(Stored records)
[Start of Attachment]
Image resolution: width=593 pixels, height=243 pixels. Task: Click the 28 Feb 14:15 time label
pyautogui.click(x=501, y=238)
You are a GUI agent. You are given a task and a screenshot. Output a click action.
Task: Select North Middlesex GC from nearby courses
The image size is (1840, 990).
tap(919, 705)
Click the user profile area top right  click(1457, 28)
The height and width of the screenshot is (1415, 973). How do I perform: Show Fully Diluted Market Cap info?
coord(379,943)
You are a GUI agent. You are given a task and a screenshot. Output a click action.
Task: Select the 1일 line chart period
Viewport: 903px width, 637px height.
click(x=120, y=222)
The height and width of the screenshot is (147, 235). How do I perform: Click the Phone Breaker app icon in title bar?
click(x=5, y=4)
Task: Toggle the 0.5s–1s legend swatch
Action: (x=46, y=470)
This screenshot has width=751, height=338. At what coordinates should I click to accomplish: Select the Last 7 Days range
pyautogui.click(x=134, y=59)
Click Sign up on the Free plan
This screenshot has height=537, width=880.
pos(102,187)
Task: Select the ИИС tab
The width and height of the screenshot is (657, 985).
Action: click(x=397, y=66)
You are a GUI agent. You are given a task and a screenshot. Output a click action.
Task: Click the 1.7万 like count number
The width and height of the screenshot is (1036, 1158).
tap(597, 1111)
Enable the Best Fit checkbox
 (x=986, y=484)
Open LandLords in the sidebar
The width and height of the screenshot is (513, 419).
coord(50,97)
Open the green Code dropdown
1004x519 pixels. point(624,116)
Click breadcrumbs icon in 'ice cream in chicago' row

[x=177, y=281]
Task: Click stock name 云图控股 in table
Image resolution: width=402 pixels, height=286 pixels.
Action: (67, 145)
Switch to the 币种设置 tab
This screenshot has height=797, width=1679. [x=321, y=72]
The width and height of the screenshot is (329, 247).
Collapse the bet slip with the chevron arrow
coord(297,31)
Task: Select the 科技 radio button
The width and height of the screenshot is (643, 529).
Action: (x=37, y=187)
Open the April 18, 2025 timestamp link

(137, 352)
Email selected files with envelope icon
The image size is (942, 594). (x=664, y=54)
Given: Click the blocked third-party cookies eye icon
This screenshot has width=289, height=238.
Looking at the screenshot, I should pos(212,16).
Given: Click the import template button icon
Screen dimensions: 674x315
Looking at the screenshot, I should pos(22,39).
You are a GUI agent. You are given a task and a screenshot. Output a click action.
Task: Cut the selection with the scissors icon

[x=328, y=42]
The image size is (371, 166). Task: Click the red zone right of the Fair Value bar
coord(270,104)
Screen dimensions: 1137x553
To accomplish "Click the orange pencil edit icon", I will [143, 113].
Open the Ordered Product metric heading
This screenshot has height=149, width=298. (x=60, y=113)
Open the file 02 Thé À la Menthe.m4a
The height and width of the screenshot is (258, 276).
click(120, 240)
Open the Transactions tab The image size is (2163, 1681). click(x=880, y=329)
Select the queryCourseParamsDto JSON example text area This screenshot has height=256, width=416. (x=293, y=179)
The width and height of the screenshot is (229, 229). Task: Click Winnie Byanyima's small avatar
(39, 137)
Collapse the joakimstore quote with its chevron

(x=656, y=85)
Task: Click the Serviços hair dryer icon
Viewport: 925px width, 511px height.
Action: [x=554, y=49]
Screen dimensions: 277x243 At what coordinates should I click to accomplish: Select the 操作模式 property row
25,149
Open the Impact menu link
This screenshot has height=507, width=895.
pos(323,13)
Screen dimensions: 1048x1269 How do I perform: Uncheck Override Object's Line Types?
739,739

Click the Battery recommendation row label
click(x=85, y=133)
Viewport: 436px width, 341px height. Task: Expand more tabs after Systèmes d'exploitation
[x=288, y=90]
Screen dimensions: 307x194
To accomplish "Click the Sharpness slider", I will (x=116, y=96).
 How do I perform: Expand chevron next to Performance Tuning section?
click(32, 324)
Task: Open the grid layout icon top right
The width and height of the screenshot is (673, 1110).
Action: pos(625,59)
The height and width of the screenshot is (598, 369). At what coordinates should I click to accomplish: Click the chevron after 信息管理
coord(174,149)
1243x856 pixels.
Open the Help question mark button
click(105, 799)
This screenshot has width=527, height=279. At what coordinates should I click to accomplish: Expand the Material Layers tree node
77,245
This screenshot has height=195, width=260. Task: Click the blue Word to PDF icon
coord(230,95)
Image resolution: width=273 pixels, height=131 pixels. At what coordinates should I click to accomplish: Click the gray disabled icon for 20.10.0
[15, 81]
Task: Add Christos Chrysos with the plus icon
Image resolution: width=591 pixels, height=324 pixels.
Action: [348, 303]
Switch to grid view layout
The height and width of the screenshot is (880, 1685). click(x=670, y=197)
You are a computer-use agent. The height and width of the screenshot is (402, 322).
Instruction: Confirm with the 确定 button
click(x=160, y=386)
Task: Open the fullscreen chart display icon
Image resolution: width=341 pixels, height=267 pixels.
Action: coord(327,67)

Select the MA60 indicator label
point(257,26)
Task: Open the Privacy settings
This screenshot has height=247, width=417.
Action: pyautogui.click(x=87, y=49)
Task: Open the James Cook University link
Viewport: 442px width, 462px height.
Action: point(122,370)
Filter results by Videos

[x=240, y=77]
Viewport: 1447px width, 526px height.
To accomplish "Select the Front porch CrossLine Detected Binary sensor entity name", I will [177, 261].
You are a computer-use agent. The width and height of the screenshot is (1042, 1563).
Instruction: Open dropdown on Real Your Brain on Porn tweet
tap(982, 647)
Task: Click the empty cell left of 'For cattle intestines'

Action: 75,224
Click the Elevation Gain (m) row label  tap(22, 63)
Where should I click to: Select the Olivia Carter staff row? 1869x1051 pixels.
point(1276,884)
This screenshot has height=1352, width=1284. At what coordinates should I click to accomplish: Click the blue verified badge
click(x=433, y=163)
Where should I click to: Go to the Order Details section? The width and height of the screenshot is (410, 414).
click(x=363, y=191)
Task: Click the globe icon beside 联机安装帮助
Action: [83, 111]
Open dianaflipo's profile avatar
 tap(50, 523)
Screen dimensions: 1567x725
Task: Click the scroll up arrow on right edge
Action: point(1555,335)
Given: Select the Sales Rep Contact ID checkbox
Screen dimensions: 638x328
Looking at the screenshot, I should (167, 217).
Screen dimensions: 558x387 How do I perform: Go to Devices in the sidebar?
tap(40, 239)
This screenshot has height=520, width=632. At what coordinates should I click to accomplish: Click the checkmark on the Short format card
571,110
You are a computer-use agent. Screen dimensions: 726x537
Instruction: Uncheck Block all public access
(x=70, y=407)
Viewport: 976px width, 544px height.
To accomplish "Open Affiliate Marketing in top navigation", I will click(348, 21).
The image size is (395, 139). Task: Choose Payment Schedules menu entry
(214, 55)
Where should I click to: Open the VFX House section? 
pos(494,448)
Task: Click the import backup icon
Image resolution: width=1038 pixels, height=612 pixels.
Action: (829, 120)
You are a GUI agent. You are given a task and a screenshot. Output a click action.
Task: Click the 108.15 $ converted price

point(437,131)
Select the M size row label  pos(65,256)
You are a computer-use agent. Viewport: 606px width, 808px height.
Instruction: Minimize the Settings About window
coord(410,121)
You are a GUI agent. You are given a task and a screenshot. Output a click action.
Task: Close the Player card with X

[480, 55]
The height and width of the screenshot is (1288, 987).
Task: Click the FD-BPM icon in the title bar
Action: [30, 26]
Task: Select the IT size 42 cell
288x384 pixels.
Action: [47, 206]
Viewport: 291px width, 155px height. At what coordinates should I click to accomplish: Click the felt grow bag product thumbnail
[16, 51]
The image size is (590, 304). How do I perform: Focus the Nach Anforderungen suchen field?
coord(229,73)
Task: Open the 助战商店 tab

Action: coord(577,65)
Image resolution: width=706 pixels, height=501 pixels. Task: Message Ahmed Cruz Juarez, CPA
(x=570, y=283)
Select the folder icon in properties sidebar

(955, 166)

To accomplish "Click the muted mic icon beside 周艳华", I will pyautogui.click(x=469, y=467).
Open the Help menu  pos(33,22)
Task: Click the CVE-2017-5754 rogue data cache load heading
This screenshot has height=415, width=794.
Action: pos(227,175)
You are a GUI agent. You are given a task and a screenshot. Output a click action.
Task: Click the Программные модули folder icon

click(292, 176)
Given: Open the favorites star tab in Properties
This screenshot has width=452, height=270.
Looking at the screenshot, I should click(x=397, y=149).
[End of Attachment]
--- Problem details ---
Work through the entries above line by line, counting each one that includes the word "chart", and give the final number only.

--- Reply ---
2